The results showed that less monitoring by mothers of the time their children spent watching TV or playing video games appears to be associated with higher BMI for children at age 7 and increasing deviance from child BMI norms between the ages of 5 to 9 years.
Credit: © HaywireMedia / Fotolia

The use of electronic media, such as watching television, using computers and playing electronic games, was associated with poorer well-being in children. Researchers noted that using electronic media can be a sedentary behavior and sedentary behavior is associated with adverse health outcomes, and may be detrimental at a very young age.

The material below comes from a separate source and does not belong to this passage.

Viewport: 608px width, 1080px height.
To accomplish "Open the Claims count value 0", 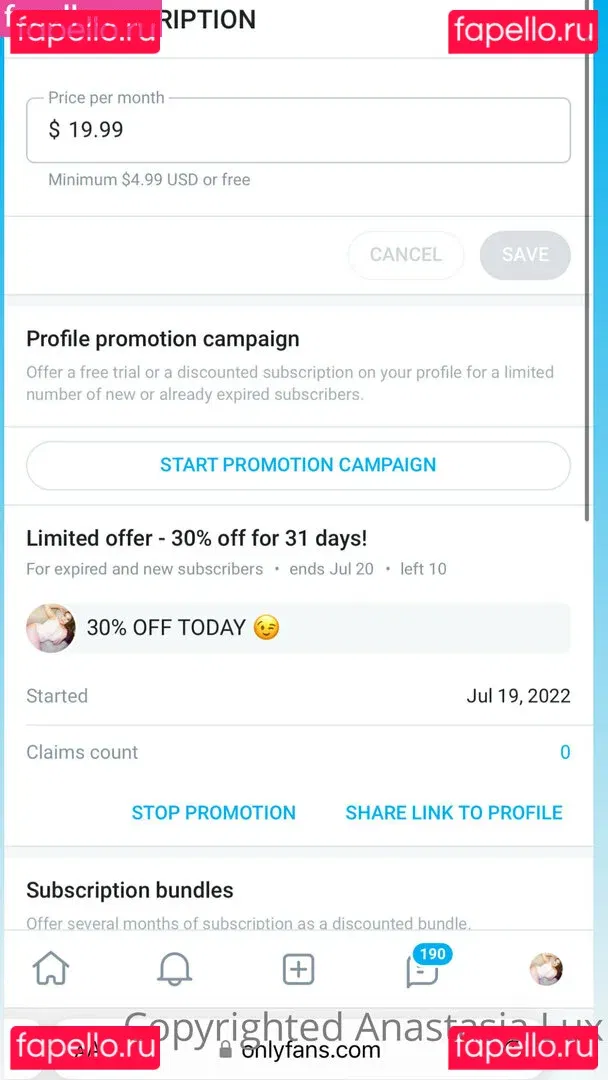I will [x=565, y=753].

The authors of the new study used data from the European Identification and Prevention of Dietary- and Lifestyle-Induced Health Effects in Children and Infants (IDEFICS) study to examine the association of using electronic media between ages 2 and 6 years and the well-being of children two years later. Questionnaires were used to measure six indicators of well-being, including emotional and peer problems, self-esteem, emotional well-being, family functioning and social networks.

Among 3,604 children, electronic media use appeared to be associated with poorer well-being. Watching television appeared to be associated with poorer outcomes more than playing electronic games or using computers. The risk of emotional problems and poorer family functioning increased with each additional hour of watching TV or electronic game and computer use.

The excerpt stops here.